Researchers suspected stem cells to be present in menstrual blood because stem cells were previously found to be present in the lining of the uterus. The wall of the uterus is lined by a layer of cells called the endometrium (see figure). To create ideal conditions for the uterus to accept and nurture an embryo, the endometrium lining becomes thicker and increases the number of blood vessels and glands within it. However, if implantation does not occur, the endometrium lining is broken down and shed. Overall, the endometrium is quite a hyperproliferative tissue, continuously being broken down and rebuilt; it is an ideal tissue to investigate for the presence of stem cells. In the menstrual cycle, the shedding is known as menstruation, or menstrual bleeding; the excreted menstrual blood is made up of blood as well as cells from the endometrium layer. Researchers previously reported the presence of stem cells in the intact endometrium lining of the uterus (Cho et al., 2004; Schwab et al., 2005; Du and Taylor, 2007). Because stem cells were found in the endometrium, researchers thought it likely that stem cells could also be found in the shed endometrium in the form of menstrual blood, which can be obtained in relatively large quantities in a much less invasive manner. However, the stem cells discovered in menstrual blood, ERCs, appear to be rather different from stem cells derived from the intact endometrium.

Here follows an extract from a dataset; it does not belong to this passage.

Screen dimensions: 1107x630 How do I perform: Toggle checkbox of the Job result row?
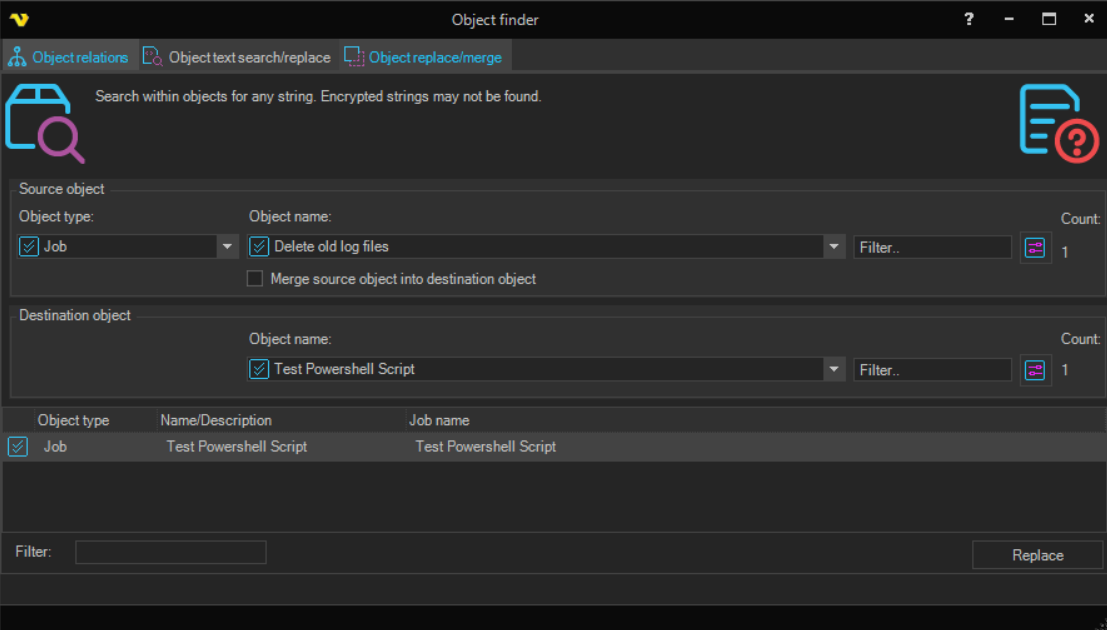point(18,447)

While stem cells from the intact endometrium appear to be mesenchymal stem cells (MSCs, as discussed earlier), ERCs do not; they are distinctly different not only in their undifferentiated state, but in the cells they can differentiate into as well. Researchers categorize stem cells into certain groups based off of, among other factors, their cell morphology and the proteins they express. An established stem cell group usually expresses a distinct set of proteins. ERCs, though morphologically appearing mesenchymal, were found to express only some, but not all, proteins characteristic of MSCs. Additionally, ERCs were reported to be able to differentiate into, or become, cells from the three different germ layers (see the previous post on MSCs for more details): mesoderm (muscle, bone, fat, cartilage, and endothelial cells), ectoderm (neurons), and endoderm (liver, pancreas, and lung cells) (Meng et al., 2007; Patel et al., 2008). However, the mesenchymal stem cells from the intact endometrium cannot generate cells from all three germ layers. Overall, ERCs were determined to be functionally distinct from endometrium MSCs (Meng et al., 2007; Hida et al., 2008).